Fig. 5. Examples of the mutual information as the function of q, the parameter for temporal precision.
a. HVC, b. Area X. In each plot, the black line with circles indicates the information from the original (actual) data, and the red line with squares indicates the information from the shuffled data (see Materials and Methods). The mean and standard deviation (SD) of the shuffled data were estimated from 20 randomly shuffled data points. The error bar corresponds to ±2SD. The information from the original data reached its maximum (Hmax) at q=qmax. The information from the spike count corresponds to the information at q=0 (Hcount).
Results
We analyzed “BOS selective” neurons that showed significant selectivity to the BOS over the revBOS (Margoliash 1983; Margoliash and Fortune 1992). Selectivity was quantified with the d-prime measure for the two stimuli (Solis and Doupe 1997; Theunissen and Doupe 1998), and cells with a d-prime value larger than 0.5 were defined as BOS selective. Among the recorded neurons, 52 of 54 HVC neurons from 11 birds and 30 of 47 Area X neurons from 3 birds satisfied this criterion. We did not identify the cell types of neurons, but the majority of the cells showed tonic activity during the BOS presentation and thus were putatively classified as interneurons (Hahnloser et al. 2002; Rauske et al. 2003).
The firing patterns of HVC neurons were qualitatively very different from those of Area X neurons (Doupe 1997; Rauske et al. 2003). In response to the BOS, most HVC neurons exhibited phasic peaks of excitation over a low rate of spontaneous firing (4.3 ± 6.1 spikes/s), whereas Area X neurons exhibited small peaks of excitation or suppression against a background of very high spontaneous firing (51.9 ± 20.7 spikes/s). This high spontaneous firing rate suggests that recorded neurons are putative globus pallidus-like (GPi) neurons (Woolley et al. 2014). HVC neurons tended to show similar patterns of excitation to sequential motifs of songs whereas Area X neurons tended to show much broader and more generalized patterns of activation throughout the songs (Fig. 2a and b, left panels).
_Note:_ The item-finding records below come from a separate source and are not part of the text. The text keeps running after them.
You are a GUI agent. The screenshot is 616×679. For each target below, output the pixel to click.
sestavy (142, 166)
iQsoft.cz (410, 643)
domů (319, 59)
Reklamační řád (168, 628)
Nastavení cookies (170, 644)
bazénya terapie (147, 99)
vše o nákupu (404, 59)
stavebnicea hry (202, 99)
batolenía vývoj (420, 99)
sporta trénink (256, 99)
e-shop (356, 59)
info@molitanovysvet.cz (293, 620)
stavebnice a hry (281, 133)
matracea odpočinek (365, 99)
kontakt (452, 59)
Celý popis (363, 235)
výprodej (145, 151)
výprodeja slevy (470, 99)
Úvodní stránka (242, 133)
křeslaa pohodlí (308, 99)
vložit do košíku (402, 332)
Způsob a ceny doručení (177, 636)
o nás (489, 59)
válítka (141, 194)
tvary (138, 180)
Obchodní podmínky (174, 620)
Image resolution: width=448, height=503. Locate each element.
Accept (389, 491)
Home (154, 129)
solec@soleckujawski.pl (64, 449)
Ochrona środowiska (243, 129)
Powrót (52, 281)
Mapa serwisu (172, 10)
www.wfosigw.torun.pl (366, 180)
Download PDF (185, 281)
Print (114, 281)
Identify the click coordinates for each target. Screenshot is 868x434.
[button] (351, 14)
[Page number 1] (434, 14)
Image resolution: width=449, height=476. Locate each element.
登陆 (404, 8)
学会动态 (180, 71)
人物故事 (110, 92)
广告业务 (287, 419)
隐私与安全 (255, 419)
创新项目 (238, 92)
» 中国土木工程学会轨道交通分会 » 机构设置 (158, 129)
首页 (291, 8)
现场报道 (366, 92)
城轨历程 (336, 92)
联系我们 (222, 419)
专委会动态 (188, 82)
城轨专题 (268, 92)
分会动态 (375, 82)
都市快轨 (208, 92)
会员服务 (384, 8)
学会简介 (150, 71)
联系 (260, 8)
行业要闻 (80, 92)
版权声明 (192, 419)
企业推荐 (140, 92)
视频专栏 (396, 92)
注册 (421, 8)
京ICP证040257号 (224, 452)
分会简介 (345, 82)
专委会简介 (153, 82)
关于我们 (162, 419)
Fig. 2. Examples of single cell responses to the BOS and LBOS80 in HVC (a) and Area X (b).
Each panel shows (from the top to the bottom) the sound waveform, spectrogram, peristimulus histogram (PSTH), and raster plot of the spike trains. The HVC and Area X neurons have low and high spontaneous firing rates, respectively, and the HVC responses are more phasic than those of Area X neurons. The response profiles to the LBOS are similar to the BOS, especially for HVC neurons.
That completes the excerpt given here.